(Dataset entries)

_ _ _ _ _

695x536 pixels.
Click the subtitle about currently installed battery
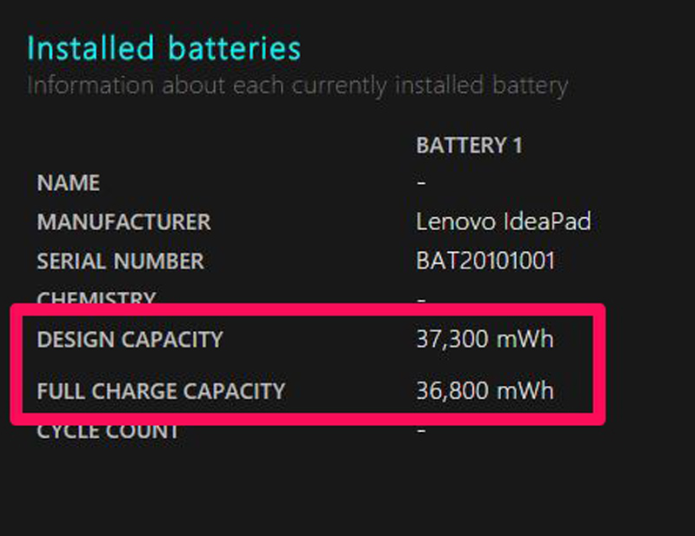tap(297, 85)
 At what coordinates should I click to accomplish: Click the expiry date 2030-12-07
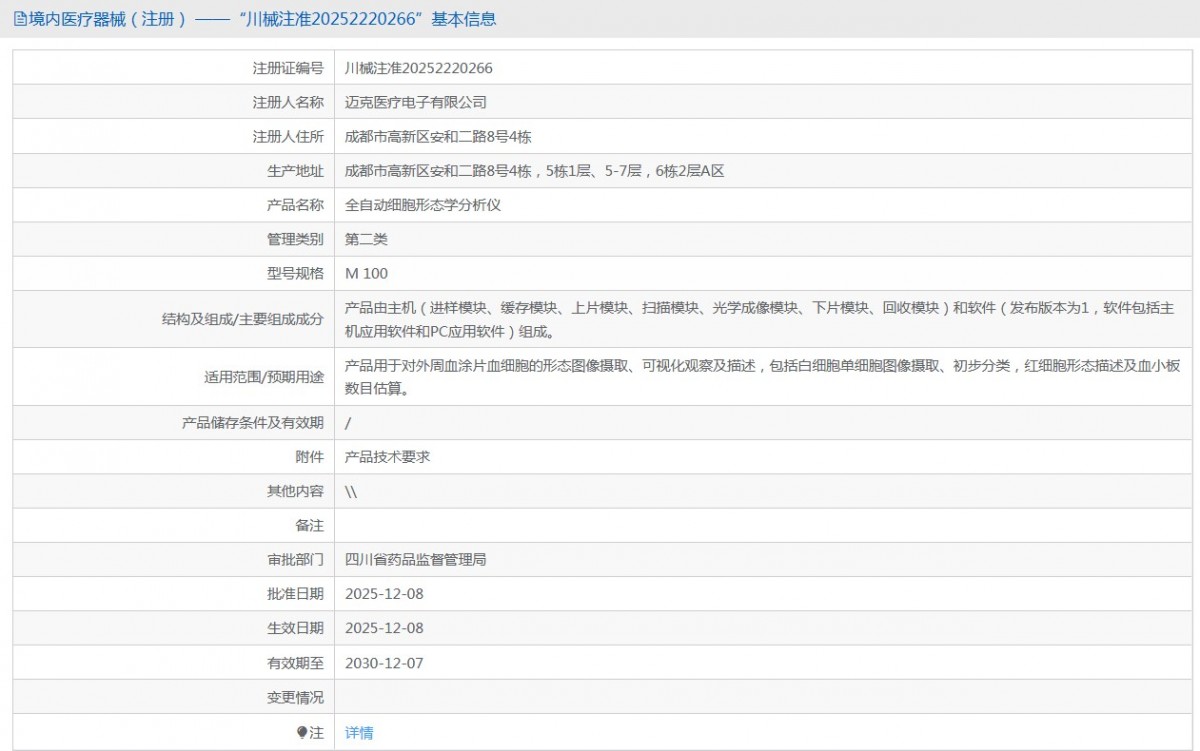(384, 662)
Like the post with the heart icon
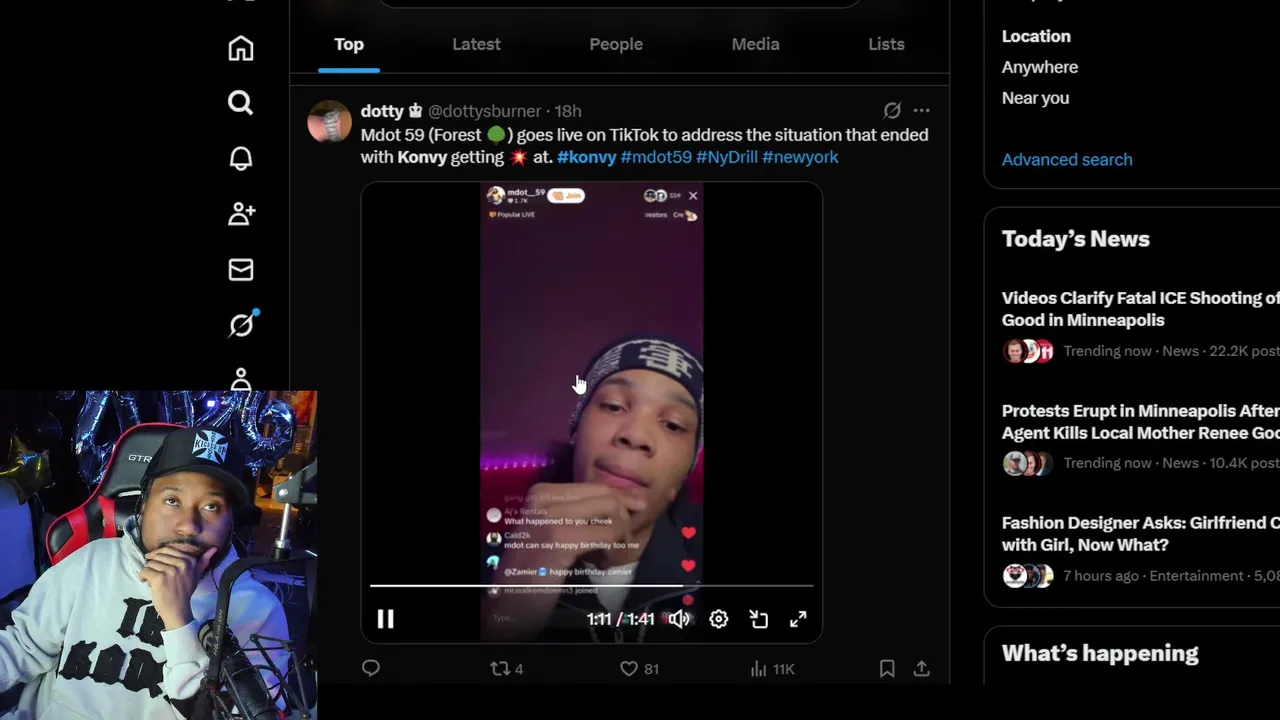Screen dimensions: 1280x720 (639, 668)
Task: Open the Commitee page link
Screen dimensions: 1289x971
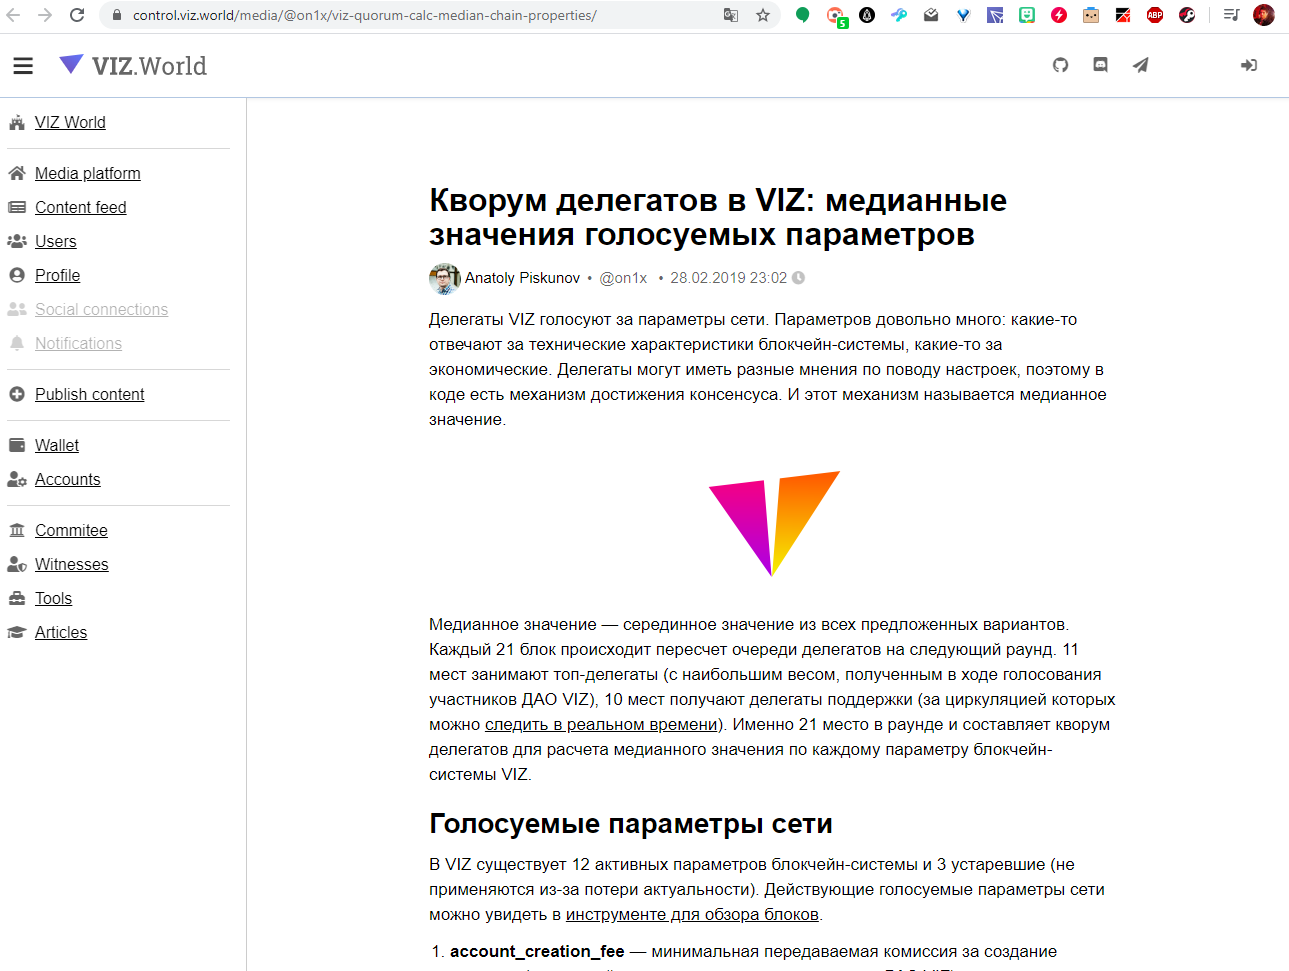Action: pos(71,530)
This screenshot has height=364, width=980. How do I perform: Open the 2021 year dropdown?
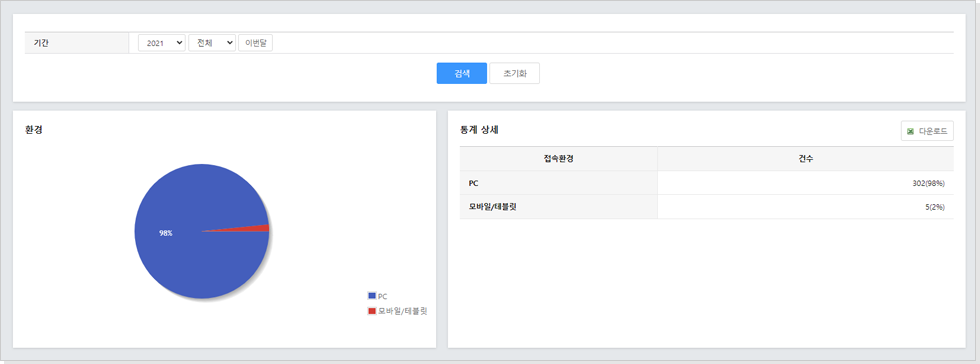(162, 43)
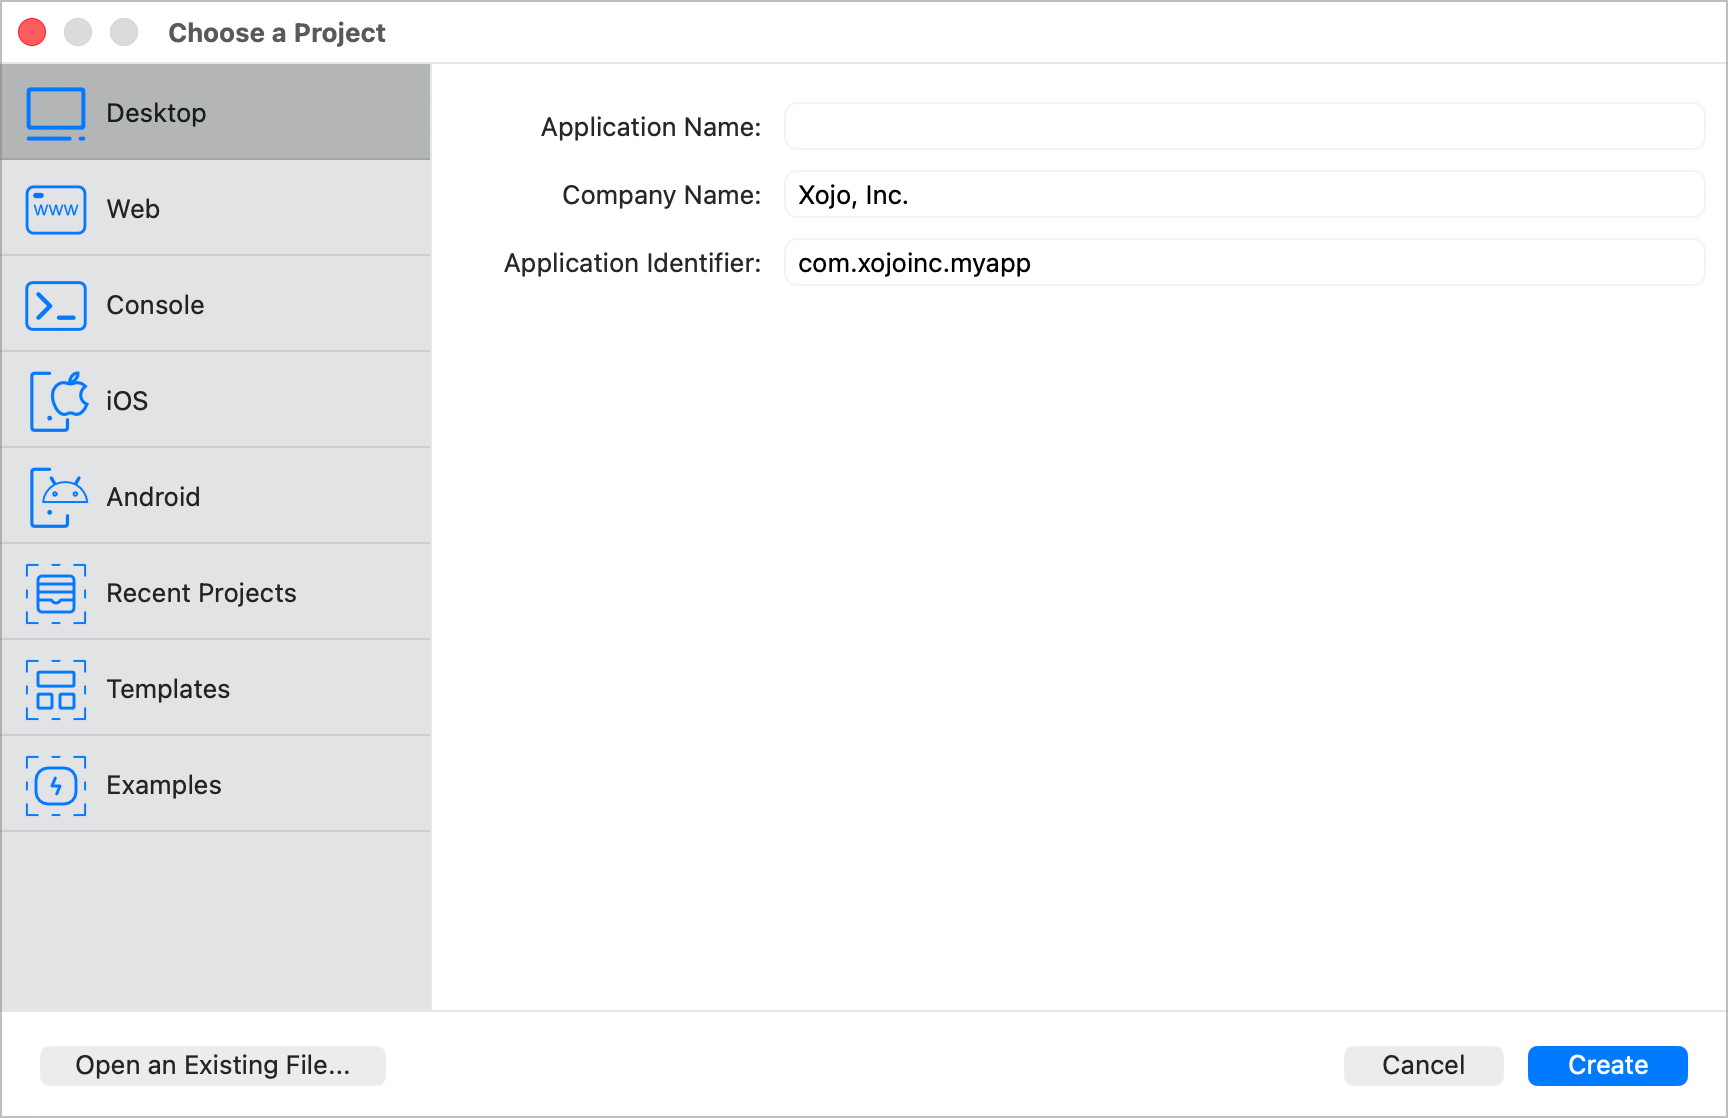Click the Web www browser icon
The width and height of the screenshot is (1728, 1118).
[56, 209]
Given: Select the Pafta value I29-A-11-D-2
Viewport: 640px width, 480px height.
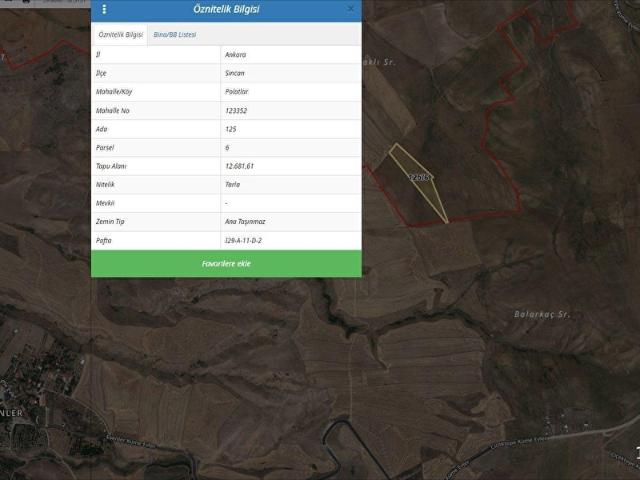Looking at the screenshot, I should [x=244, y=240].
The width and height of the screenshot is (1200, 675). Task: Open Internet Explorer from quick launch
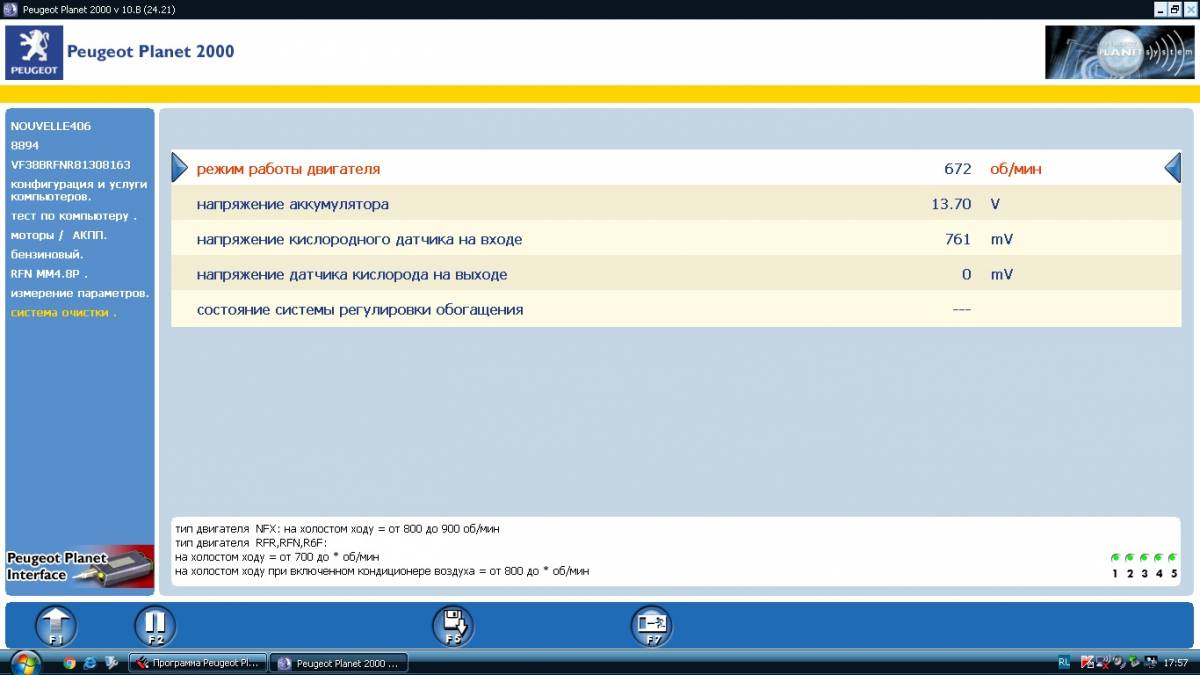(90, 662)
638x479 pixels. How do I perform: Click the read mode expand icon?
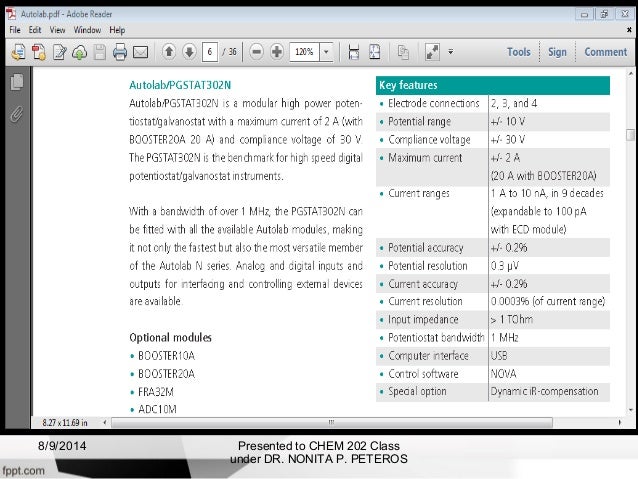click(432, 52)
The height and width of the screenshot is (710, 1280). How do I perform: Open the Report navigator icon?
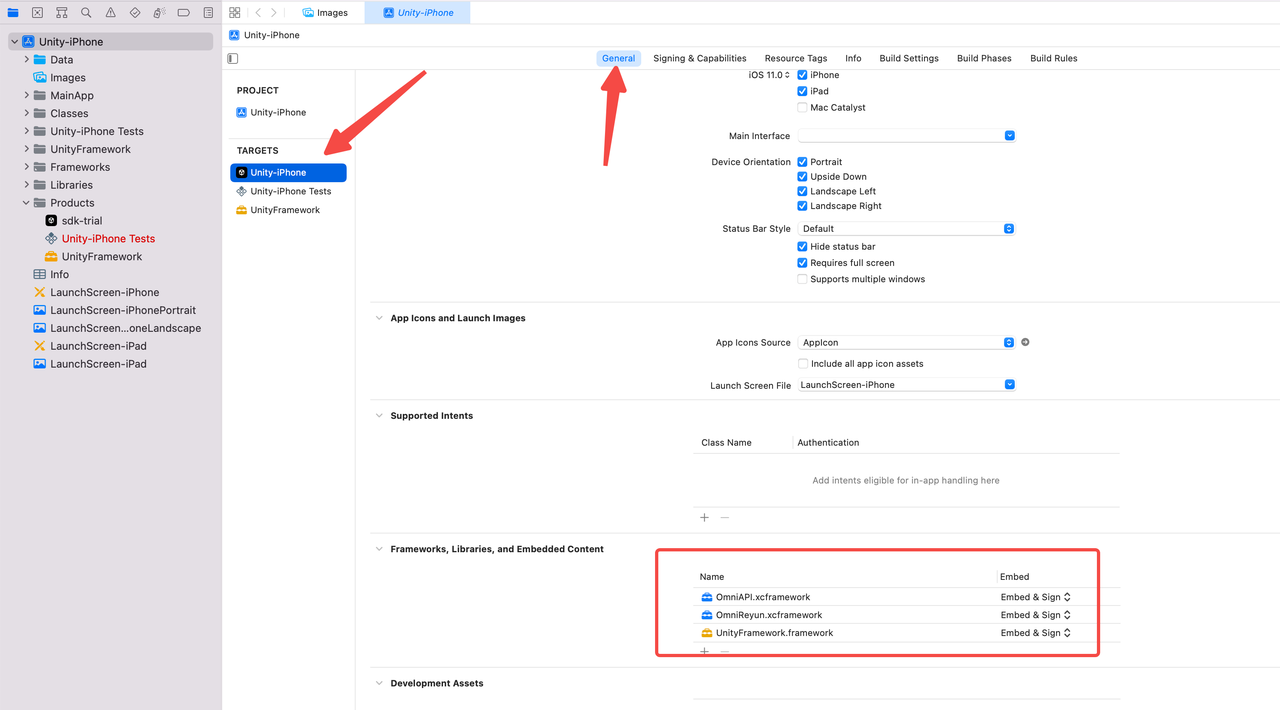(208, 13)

_ _ _ _ _

• _Activity_
Using the data above, copy exactly the lines from the one containing "Task: Open the Commitee page link" to the one containing "Given: Select the Pafta value I29-A-11-D-2", inclusive. Exclude the pictures.

• _Answer to this exercise_
Task: Open the Commitee page link
Screen dimensions: 1289x971
Action: pos(71,530)
This screenshot has height=364, width=980. How do I perform: Open the 2021 year dropdown?
(162, 43)
Click the Web www browser icon
The width and height of the screenshot is (1728, 1118).
[56, 209]
Given: Select the Pafta value I29-A-11-D-2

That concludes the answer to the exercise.